WHAT YOU NEED TO DO
Look below for the line containing "Instruction: Open list-all-tabs"; from there, print each line exactly up to and including the line containing "This screenshot has height=354, width=760.", and stop.

RECORD EXTRACTS
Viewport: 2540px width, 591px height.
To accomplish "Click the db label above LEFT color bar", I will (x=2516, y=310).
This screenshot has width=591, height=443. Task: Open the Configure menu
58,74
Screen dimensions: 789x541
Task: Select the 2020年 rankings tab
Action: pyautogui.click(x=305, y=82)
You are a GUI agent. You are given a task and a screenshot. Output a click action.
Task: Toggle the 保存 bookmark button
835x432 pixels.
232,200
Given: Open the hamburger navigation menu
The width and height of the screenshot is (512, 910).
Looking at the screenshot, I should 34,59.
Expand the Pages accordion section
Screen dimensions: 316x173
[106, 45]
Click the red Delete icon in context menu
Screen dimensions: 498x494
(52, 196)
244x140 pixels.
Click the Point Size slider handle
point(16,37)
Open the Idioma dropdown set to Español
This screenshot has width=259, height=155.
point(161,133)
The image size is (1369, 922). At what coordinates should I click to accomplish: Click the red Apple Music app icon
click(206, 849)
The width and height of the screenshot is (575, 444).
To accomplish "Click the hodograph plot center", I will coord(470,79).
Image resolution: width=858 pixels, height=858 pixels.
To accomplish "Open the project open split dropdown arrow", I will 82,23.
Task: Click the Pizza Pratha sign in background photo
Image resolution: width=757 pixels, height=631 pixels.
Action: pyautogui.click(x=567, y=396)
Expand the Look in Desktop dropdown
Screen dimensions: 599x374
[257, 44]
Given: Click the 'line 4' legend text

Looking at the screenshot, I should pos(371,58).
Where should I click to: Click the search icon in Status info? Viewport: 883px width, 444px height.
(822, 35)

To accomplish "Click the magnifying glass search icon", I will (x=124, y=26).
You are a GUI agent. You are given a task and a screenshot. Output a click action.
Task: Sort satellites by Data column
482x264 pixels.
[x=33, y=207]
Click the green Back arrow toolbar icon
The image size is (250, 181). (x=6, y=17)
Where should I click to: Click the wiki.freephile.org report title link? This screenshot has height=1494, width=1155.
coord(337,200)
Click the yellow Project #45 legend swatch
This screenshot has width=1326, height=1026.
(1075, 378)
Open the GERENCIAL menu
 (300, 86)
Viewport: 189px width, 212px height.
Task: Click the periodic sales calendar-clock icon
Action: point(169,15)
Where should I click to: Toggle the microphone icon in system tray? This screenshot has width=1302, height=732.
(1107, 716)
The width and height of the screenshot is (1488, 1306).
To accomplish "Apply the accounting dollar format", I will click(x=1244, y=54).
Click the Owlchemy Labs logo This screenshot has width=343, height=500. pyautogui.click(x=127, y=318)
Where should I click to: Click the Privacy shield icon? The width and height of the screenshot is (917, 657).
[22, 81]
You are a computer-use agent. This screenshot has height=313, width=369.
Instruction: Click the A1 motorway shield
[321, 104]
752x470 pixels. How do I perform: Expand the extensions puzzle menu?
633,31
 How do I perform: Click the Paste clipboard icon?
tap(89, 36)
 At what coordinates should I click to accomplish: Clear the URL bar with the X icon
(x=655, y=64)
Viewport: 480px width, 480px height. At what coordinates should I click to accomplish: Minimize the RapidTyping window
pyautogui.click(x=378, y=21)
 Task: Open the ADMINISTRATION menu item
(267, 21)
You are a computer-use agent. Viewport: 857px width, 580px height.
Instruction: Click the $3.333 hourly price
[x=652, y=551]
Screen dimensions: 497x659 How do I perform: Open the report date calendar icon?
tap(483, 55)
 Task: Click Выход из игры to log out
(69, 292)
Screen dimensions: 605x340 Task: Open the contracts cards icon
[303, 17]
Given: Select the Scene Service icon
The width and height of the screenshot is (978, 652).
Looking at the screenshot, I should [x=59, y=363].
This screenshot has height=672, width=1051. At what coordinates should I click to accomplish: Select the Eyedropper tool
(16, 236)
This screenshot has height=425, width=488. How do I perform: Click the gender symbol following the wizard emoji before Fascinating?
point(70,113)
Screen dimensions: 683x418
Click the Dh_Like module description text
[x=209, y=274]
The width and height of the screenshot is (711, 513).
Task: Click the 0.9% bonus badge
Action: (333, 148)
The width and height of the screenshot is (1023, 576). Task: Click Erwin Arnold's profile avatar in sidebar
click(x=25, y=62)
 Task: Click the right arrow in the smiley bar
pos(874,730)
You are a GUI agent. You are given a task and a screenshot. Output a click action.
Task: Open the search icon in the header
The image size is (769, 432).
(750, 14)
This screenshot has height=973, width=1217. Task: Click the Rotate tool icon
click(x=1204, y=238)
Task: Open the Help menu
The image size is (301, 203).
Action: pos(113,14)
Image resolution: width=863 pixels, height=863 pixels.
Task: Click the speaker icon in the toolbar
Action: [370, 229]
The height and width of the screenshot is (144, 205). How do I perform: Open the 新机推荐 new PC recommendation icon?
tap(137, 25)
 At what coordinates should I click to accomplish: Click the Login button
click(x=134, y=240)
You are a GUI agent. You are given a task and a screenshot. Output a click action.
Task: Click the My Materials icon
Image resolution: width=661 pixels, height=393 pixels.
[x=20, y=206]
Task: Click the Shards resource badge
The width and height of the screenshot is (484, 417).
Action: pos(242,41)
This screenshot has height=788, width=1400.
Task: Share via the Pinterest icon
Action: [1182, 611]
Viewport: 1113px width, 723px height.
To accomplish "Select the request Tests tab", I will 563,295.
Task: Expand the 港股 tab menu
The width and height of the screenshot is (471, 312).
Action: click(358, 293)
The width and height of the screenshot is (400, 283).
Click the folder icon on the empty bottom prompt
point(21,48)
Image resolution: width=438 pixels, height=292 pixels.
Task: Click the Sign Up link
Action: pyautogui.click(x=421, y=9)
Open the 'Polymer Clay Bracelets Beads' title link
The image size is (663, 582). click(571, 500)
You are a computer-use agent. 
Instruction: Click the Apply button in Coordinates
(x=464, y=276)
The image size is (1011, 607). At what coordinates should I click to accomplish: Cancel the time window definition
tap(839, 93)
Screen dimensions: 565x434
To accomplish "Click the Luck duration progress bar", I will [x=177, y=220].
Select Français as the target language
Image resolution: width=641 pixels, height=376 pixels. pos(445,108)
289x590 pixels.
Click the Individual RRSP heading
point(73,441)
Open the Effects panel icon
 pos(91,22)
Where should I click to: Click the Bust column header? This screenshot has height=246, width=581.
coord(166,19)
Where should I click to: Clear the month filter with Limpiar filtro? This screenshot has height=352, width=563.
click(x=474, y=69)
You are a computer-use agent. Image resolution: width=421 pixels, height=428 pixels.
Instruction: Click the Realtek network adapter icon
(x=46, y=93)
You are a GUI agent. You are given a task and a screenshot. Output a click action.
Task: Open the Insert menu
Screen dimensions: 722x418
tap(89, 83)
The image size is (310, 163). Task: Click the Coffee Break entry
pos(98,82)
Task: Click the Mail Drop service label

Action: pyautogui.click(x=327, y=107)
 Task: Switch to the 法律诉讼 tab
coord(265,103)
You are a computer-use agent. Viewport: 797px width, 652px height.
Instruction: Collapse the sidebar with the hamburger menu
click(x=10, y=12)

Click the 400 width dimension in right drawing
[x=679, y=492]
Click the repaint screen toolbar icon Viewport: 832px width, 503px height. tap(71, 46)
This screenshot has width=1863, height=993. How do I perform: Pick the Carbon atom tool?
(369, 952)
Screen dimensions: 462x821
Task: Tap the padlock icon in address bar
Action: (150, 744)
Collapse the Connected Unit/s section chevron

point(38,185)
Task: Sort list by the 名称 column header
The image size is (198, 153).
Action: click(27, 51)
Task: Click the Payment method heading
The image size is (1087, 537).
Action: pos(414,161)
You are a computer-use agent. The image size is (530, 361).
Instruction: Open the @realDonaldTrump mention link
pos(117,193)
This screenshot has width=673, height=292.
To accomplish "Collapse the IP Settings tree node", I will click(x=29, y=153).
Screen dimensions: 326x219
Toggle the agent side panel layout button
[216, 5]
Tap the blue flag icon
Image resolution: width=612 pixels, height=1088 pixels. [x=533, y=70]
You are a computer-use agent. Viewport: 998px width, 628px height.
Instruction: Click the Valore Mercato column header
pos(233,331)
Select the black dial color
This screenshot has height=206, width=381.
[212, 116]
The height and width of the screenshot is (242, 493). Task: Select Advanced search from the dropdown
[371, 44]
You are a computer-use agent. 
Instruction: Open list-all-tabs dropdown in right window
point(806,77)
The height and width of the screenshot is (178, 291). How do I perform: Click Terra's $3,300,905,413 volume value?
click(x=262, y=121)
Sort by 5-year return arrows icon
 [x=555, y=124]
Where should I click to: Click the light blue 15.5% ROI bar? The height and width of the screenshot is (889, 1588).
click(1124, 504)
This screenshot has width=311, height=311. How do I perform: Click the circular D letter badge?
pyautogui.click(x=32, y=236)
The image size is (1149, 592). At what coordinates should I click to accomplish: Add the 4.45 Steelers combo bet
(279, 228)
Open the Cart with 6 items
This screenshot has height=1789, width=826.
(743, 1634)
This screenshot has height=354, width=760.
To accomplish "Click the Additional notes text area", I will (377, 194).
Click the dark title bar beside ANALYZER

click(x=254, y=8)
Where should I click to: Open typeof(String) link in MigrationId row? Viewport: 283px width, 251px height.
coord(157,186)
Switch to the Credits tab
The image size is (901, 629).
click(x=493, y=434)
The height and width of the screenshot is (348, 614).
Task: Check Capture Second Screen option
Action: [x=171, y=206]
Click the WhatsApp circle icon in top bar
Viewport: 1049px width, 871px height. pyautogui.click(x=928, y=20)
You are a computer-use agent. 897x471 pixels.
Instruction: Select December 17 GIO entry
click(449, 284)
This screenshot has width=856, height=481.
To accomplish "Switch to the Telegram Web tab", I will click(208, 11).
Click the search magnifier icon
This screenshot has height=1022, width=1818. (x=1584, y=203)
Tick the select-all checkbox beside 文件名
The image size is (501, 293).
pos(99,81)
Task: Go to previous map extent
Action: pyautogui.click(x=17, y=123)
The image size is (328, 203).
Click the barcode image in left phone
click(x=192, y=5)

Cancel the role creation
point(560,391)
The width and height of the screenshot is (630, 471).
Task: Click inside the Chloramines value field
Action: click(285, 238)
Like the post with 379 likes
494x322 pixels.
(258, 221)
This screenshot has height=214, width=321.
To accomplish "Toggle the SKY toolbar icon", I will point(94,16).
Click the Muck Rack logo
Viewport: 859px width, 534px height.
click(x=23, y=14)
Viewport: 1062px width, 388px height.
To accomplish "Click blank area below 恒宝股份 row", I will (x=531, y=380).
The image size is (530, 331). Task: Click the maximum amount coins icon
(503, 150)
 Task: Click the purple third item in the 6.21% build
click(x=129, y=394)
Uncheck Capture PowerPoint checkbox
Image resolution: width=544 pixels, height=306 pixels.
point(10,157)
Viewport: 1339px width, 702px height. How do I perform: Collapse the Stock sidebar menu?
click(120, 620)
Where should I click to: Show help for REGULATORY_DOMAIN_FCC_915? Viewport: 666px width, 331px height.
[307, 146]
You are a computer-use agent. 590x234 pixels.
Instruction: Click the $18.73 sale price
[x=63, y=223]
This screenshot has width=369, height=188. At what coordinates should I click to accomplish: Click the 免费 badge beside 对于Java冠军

ANSWER SECTION
Instruction: Open list-all-tabs dropdown in right window
point(806,77)
The height and width of the screenshot is (178, 291). How do I perform: Click Terra's $3,300,905,413 volume value?
click(x=262, y=121)
Sort by 5-year return arrows icon
 [x=555, y=124]
Where should I click to: Click the light blue 15.5% ROI bar? The height and width of the screenshot is (889, 1588).
click(1124, 504)
This screenshot has width=311, height=311. How do I perform: Click the circular D letter badge?
pyautogui.click(x=32, y=236)
The image size is (1149, 592). At what coordinates should I click to accomplish: Add the 4.45 Steelers combo bet
(279, 228)
Open the Cart with 6 items
This screenshot has height=1789, width=826.
(743, 1634)
This screenshot has height=354, width=760.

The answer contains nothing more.